Lalu ibuku bertanya, "Gimana kalau memang suaminya berkelakuan buruk?"
Tentu ada keadaan bahwa seorang istri tidak bisa lagi menutupi keburukan suami saat orang lain melihat sendiri keburukan itu.
Misalnya bila hal itu terkait suami yang melakukan KDRT, seorang istri bisa langsung lapor ke polisi, karena Itu sudah masuk ranah hukum. Mungkin akhirnya orang-orang jadi tau tapi meskipun begitu, kamu kan tak perlu klarifikasi tentang itu ke semua orang. Mereka tak harus tau detail konflik rumah tangga kalian kan? Kamu tak perlu menjelaskannya kepada orang-orang yang tidak berkepentingan. Tidak perlu disiarkan ke seluruh dunia dengan share di medsos. Tidak perlu dibahas terus-menerus pada setiap kesempatan.
Fokus Pada Solusi
Biasanya kesalahan suami terasa menjadi begitu berat saat kamu mengingat-ingat lagi semua kesalahannya dari masa lalu. Akumulasi kesalahan yang menjadi begitu besar dan sulit untuk dimaafkan.

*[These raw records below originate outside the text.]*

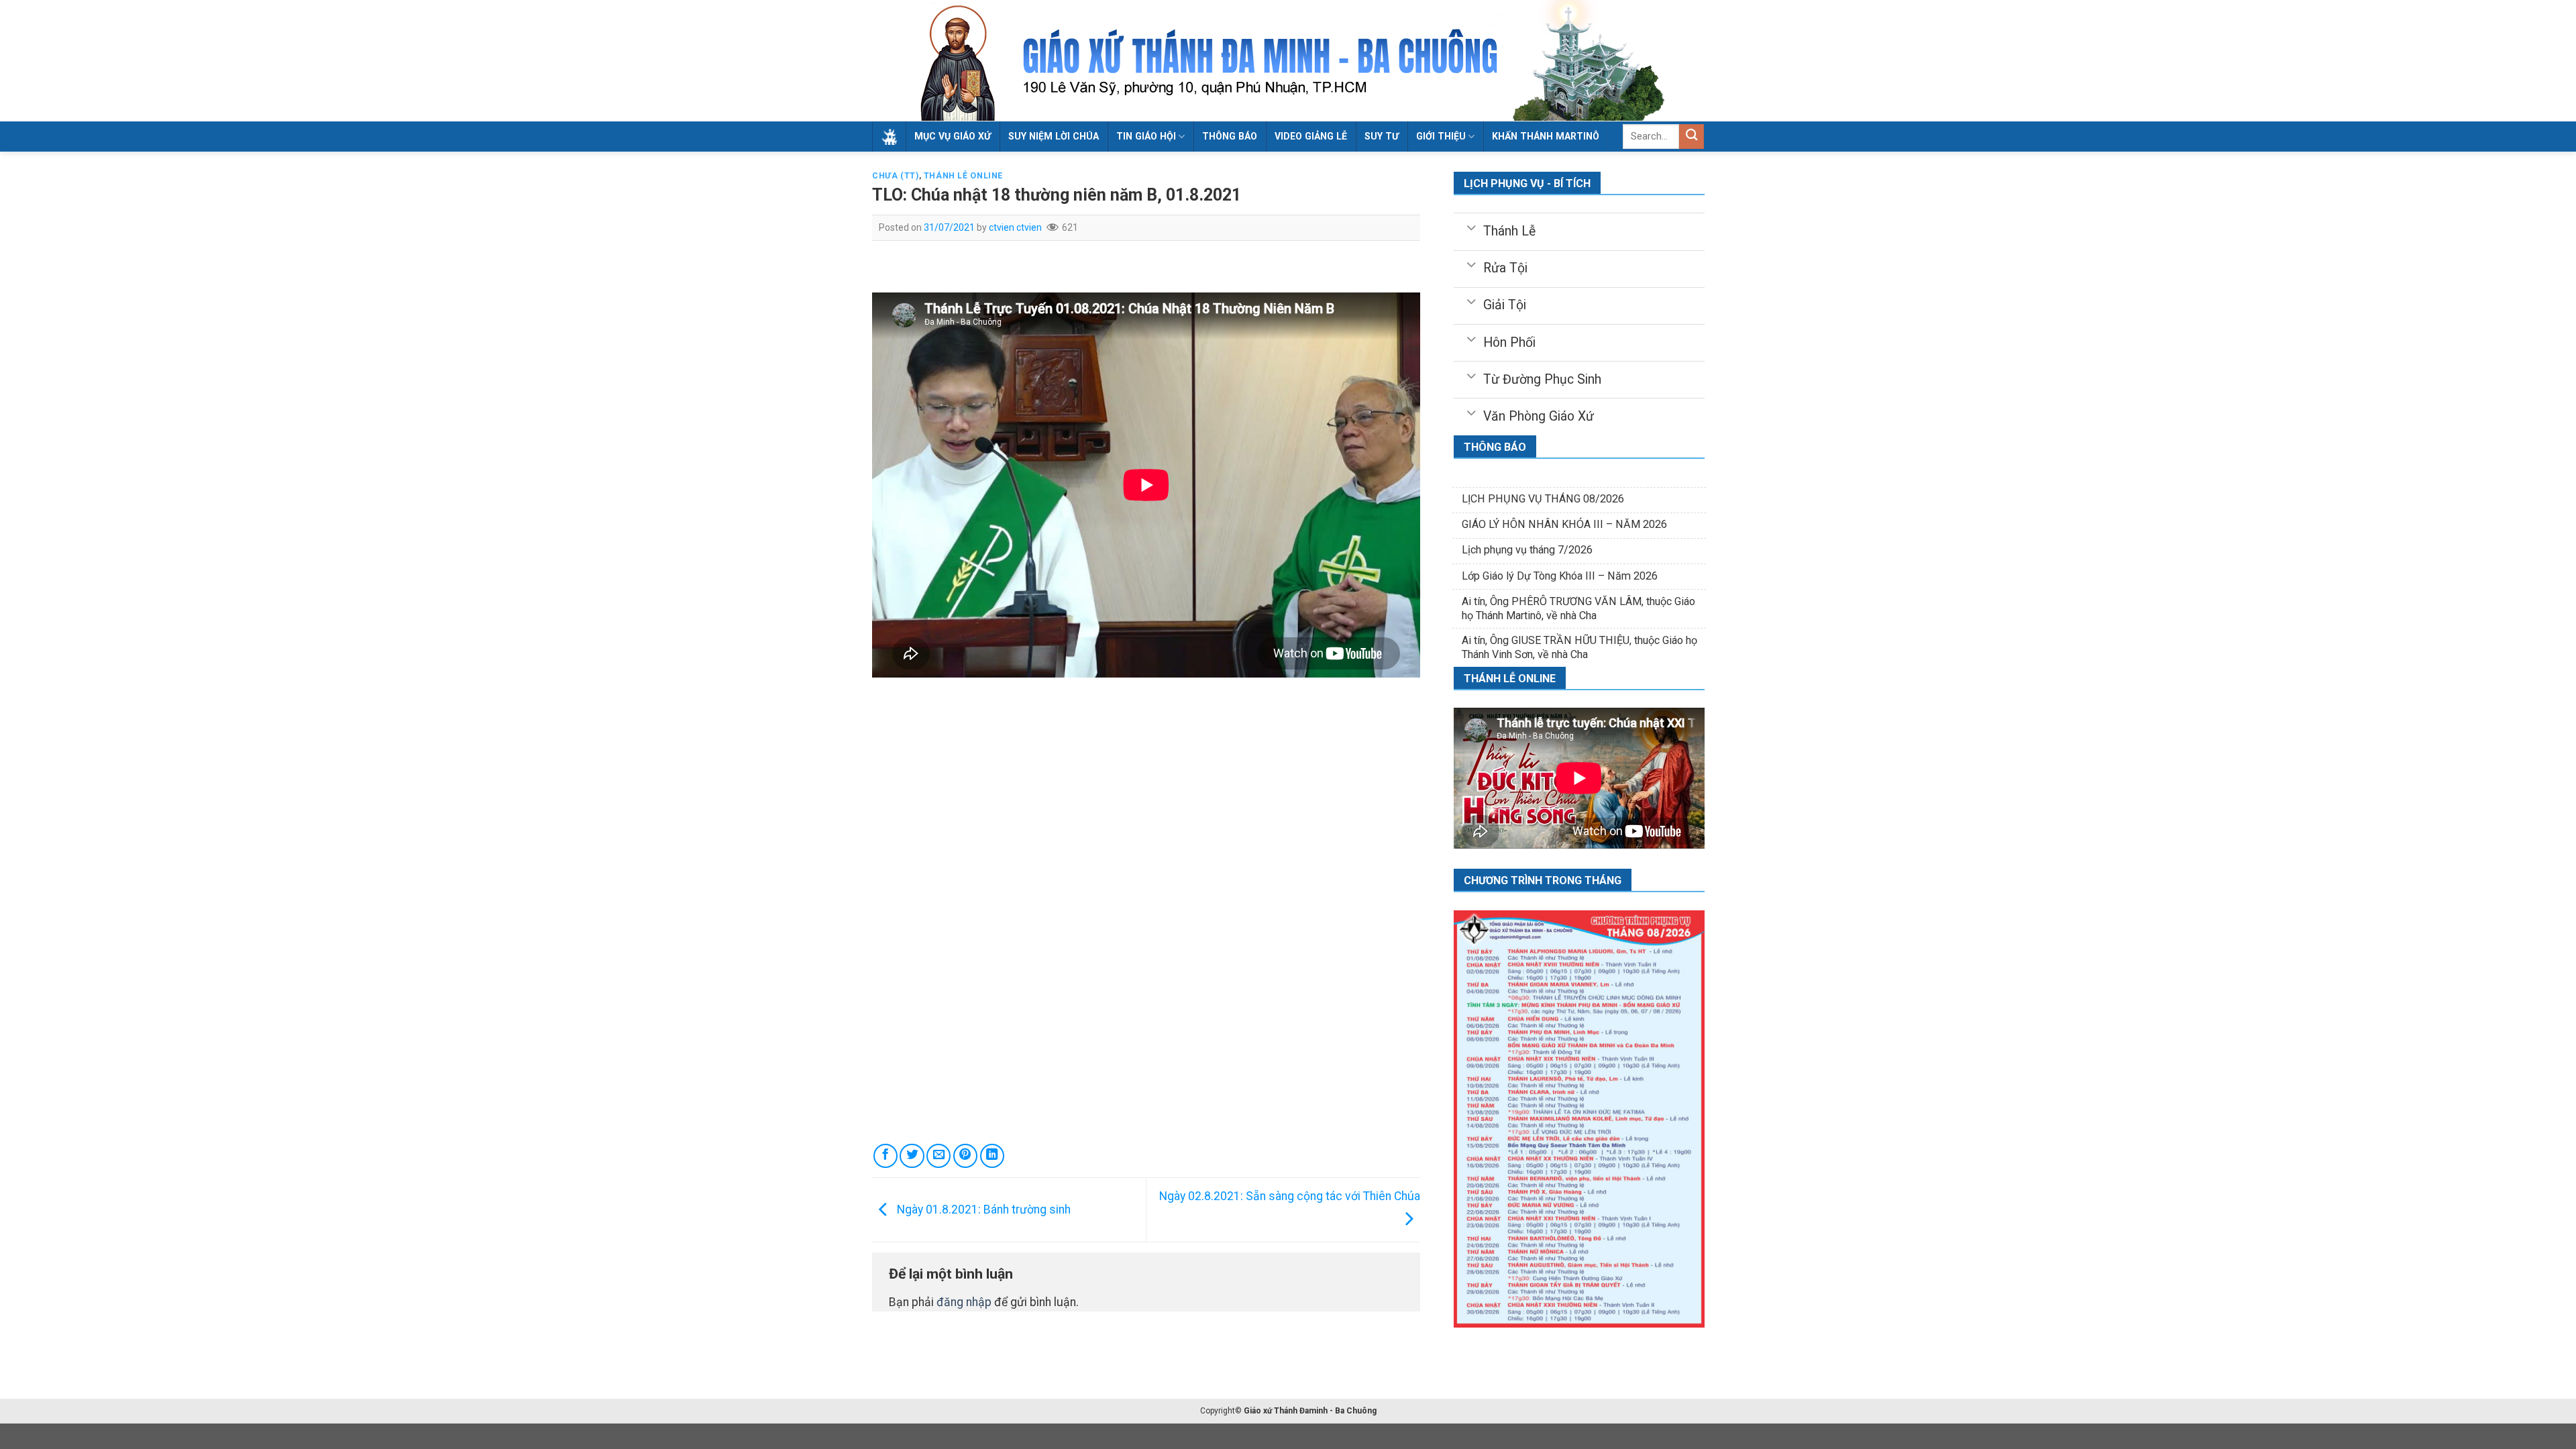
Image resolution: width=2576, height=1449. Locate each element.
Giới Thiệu (1441, 136)
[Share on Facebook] (885, 1156)
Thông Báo (1229, 136)
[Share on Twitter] (912, 1156)
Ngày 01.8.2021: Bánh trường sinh (982, 1209)
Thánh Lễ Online (963, 175)
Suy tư (1381, 136)
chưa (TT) (895, 175)
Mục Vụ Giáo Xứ (952, 136)
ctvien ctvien (1015, 227)
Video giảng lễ (1311, 136)
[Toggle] (1470, 226)
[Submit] (1691, 136)
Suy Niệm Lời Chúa (1053, 136)
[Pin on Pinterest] (965, 1156)
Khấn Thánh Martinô (1545, 136)
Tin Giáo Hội (1146, 136)
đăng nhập (963, 1302)
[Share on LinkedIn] (992, 1156)
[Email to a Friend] (938, 1156)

Fokus pada masalah yang sedang dihadapi bisa membuat masalah menjadi lebih ringan. Bila misalnya kesalahan suami adalah A, maka fokus mencari solusi untuk kesalahan A tersebut. Tak perlu mengungkit semua kesalahan A-Z yang dulu pernah dia lakukan. Selesaikan satu masalah dalam satu waktu. Jangan mengungkit lagi masalah yang sudah lalu.
Fokus Pada Kebaikan Suami
Apa yang keluar dari mulut seseorang berasal dari apa yang memenuhi hatinya. Bila mulut berkata hanya hal negative tentang suami, berarti hati dan pikiranmu juga hanya focus pada keburukannya. Semua orang punya kelebihan dan kekurangan termasuk suamimu. Termasuk dirimu. Mengapa hanya fokus pada kekurangannya? Coba sebutkan hal-hal yang baik dalam diri suamimu yang untuk itu kamu bersyukur.

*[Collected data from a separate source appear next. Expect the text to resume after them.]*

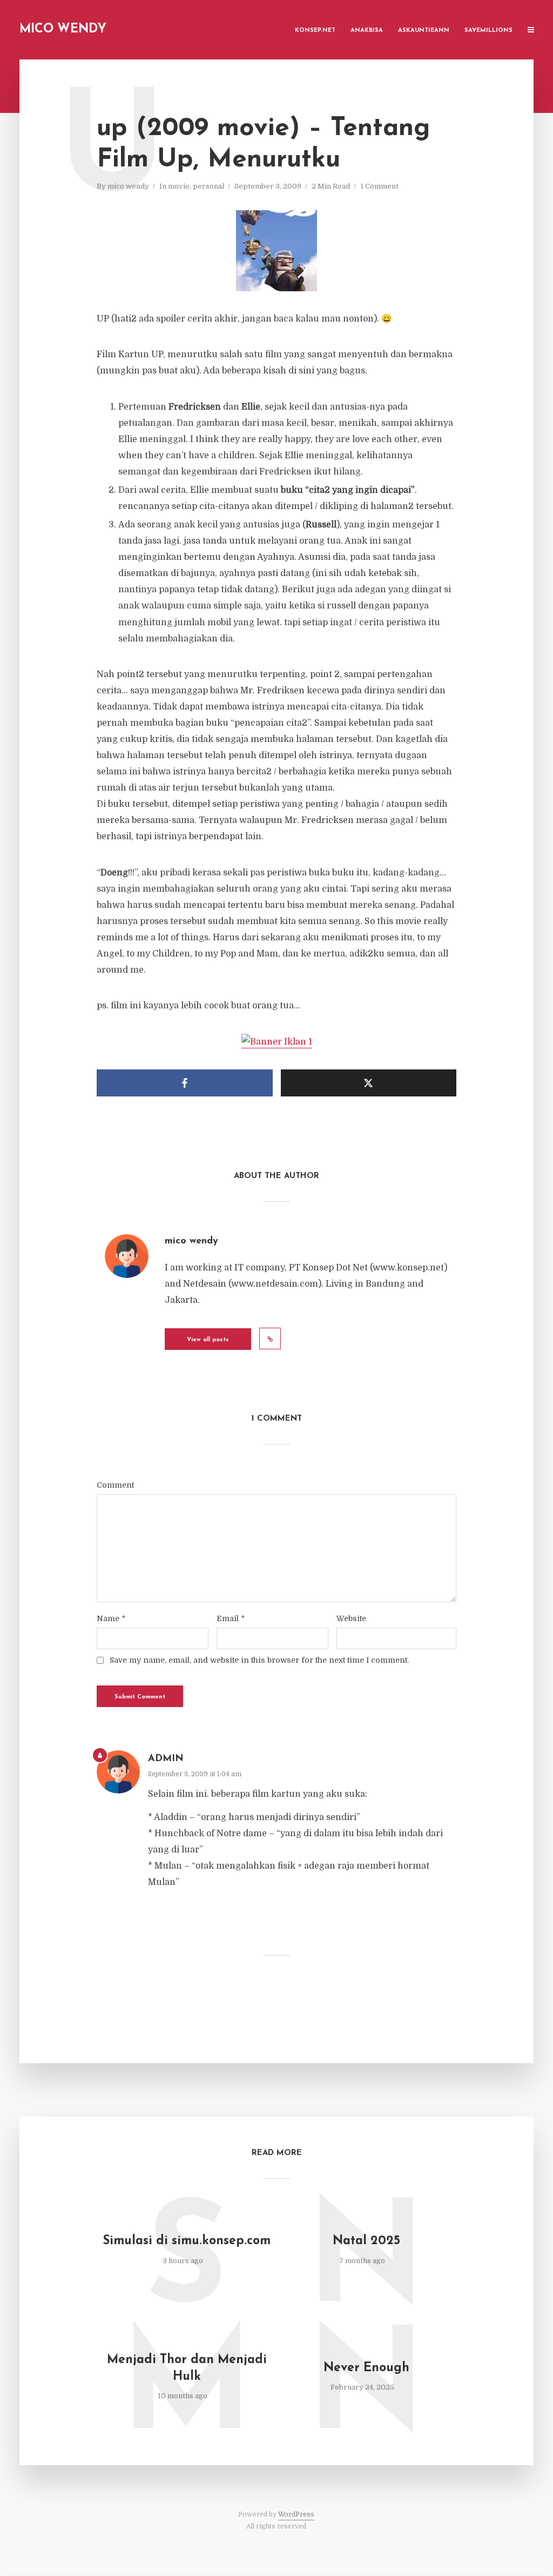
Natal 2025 (366, 2241)
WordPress (296, 2514)
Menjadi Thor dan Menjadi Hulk (187, 2368)
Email (231, 1618)
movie (179, 186)
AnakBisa (366, 31)
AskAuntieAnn (423, 31)
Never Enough (366, 2368)
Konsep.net (315, 31)
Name (111, 1618)
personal (208, 186)
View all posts (208, 1340)
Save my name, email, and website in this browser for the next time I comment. (259, 1660)
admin (166, 1759)
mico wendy (128, 186)
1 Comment (379, 186)
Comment (115, 1485)
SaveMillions (488, 31)
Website (351, 1618)
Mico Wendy (62, 29)
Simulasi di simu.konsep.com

Fokus Pada Hal yang Bisa Kamu Kendalikan
Pada saat keadaan di sekitarmu belum berubah, maka kamulah yang harus berubah. Sikap mu adalah satu-satunya hal yang bisa kamu kendalikan. Perkataanmu adalah sesuatu yang bisa kamu kendalikan. Perkatakanlah kata-kata berkat untuk suamimu. Jangan mencaci maki, menyumpahi dan sejenisnya. Ingat, ucapan adalah doa. Saat kamu berkali-kali berkata, "Dasar laki-laki brengsek!" Lama-lama suamimu beneran jadi brengsek.

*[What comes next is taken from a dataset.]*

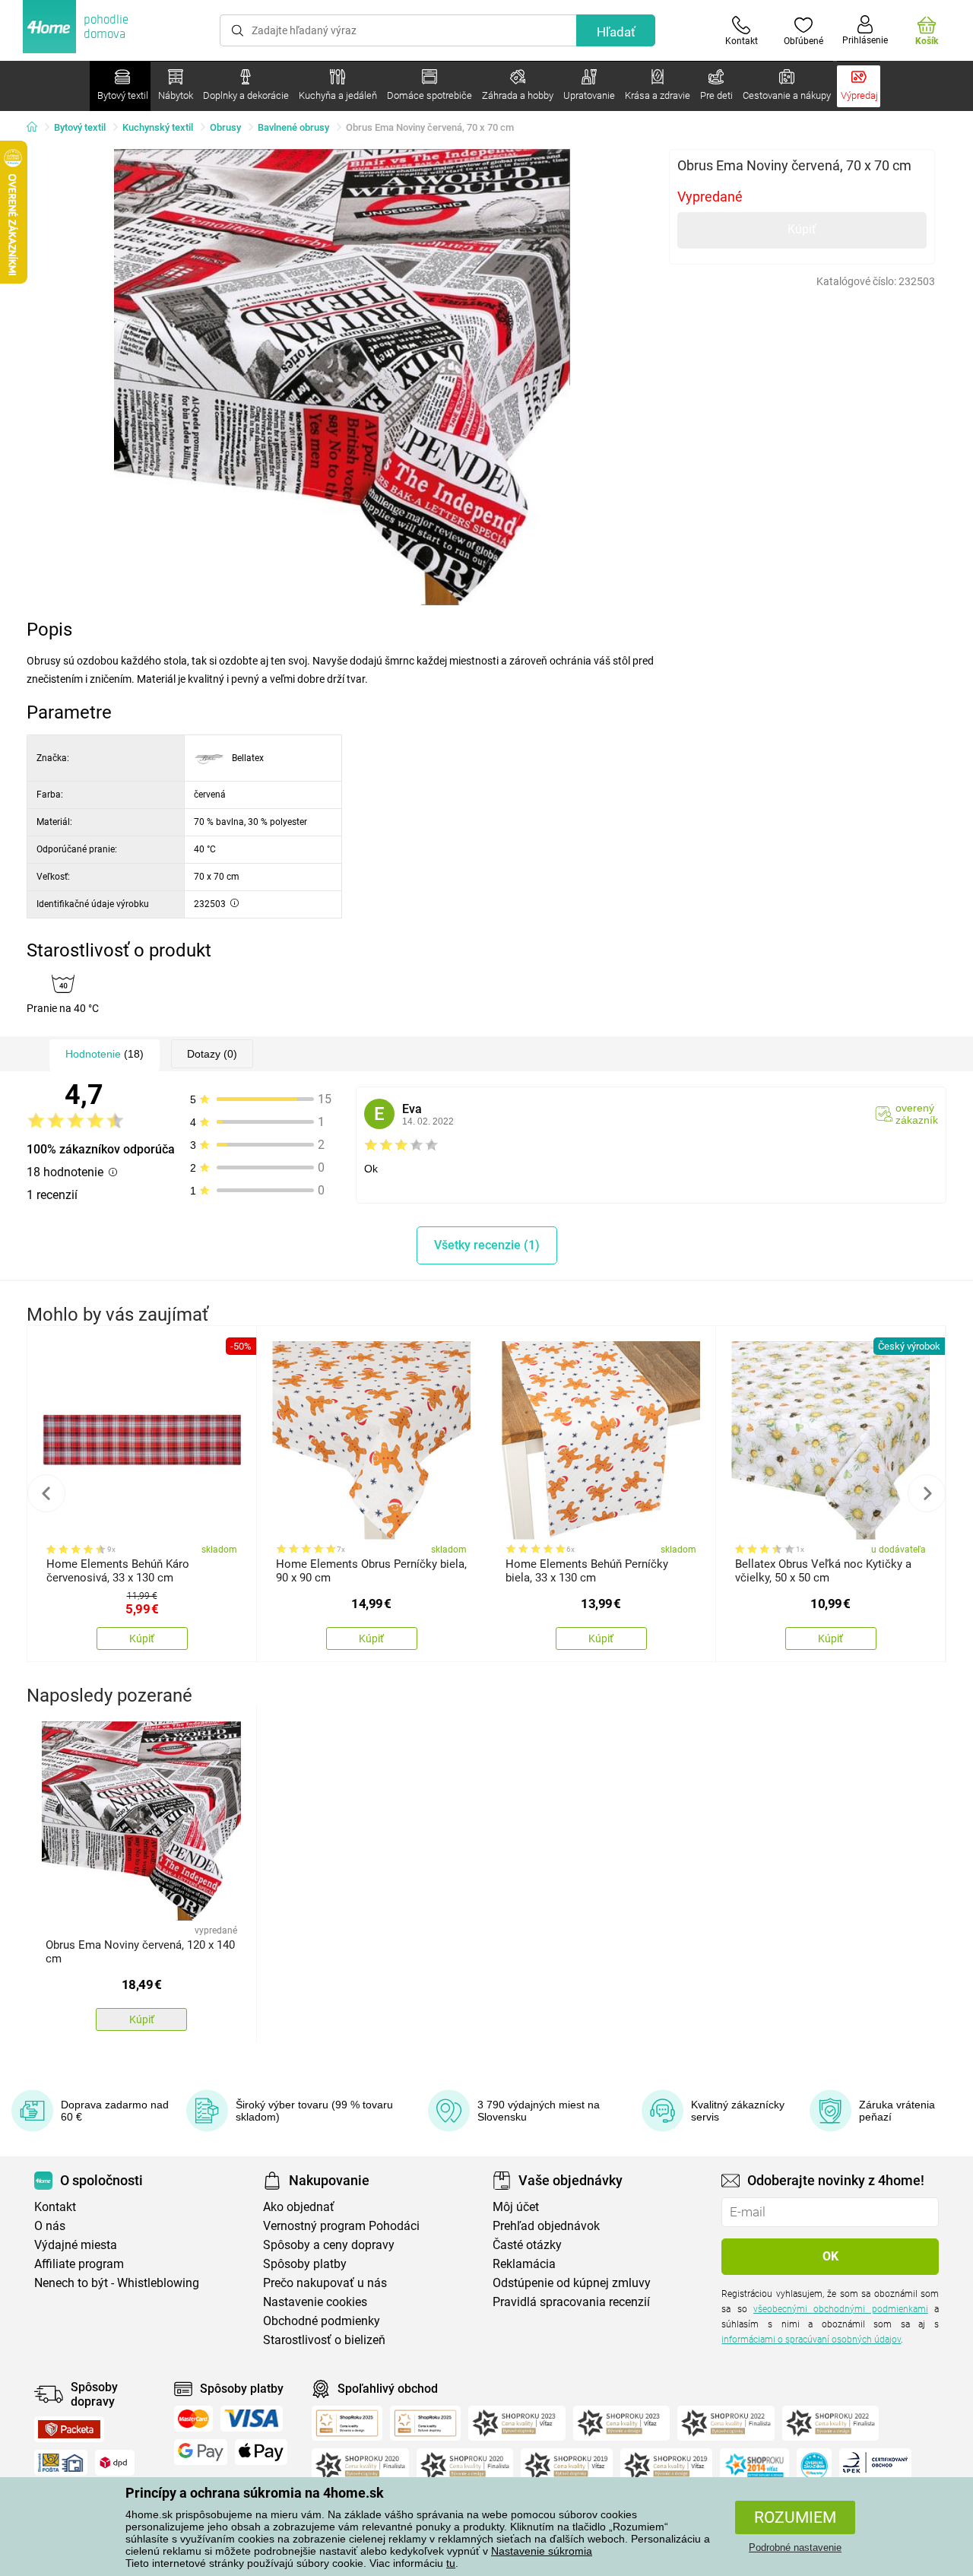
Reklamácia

Mengeluh atau menjelek-jelekkan pasangan kamu adalah hal buruk untuk pernikahanmu. Walau terkadang pernikahan dilanda badai dan rasanya menjadi begitu berat dan mengecewakan, namun istri tetap perlu menjaga martabat suami dengan hanya berbicara tentang dia dalam cara yang baik.